His face hardens. For a moment his body, too, is frozen. Then he crosses the room and strikes her across the face. “Don’t lie to me,” he says, his voice low and menacing. “She’s with him, isn’t she?”
“Whom?” she asks dully, her face hidden by a dark tumble of hair.
A tight, ironic smile tugs at his lips. “We both know whom I mean.”
She doesn’t answer him, just turns her face to the wall and drops her head into her hands. He watches her for a moment, then he takes her hand—the one with the wedding ring—and turns it toward the candle’s light, exposing the ink spots on the fingers.
“What have you been doing?” he demands.
“Writing letters,” she answers after a pause.
“Where are they?”
She points to the desk, and he examines the three envelopes he finds there. He pockets them and leans against the wall she faces, crossing his arms languorously across his chest.
“You know, there is still a distance for you to fall . . . for the child, a much greater one.”
She finally raises her head.
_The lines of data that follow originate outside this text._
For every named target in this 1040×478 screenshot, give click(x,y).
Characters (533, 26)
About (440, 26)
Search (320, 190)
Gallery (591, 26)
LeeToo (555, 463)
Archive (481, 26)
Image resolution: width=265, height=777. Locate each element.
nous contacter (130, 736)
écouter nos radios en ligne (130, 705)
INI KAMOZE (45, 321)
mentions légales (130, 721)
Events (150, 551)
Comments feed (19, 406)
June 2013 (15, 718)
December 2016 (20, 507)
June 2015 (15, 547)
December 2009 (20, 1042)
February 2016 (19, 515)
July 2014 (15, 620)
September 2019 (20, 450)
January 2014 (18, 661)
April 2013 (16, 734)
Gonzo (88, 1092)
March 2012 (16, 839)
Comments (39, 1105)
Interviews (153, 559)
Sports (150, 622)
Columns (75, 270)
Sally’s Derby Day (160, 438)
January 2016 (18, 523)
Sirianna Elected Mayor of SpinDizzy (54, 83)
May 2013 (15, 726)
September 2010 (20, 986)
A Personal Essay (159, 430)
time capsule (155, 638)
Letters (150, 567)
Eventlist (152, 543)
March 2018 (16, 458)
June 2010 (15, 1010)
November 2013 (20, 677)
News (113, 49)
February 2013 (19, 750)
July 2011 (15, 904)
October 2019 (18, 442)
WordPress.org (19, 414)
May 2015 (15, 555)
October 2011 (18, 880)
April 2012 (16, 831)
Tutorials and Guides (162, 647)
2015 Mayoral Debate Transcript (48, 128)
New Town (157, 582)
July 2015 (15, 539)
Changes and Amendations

Her hair falls away from her face, revealing a red welt under her right eye. The skin beneath it is already discolored. “Stay away from her, Louis,” she says, her voice low and ominous.
Louis looks at her with impotent fury, then turns to go. However, as he is about to close the door again, something catches his eye. He moves back across the room and picks up the strip of blotting paper that lies by his wife’s foot. She rises and tries to take the paper away from him, but he holds it out of her reach, his face freezing into a brittle smile as he reads the words imprinted there. He looks at them for a long time—too long—and then, still smiling, he raises his hand and strikes her again across the face so hard that she falls backward into the stand with the mirror, knocking it to the floor. The candle expires, but the full moon sheds enough light to distinguish the crack that bisects the fallen mirror, and Eve supine before it until Louis drags her to her feet again.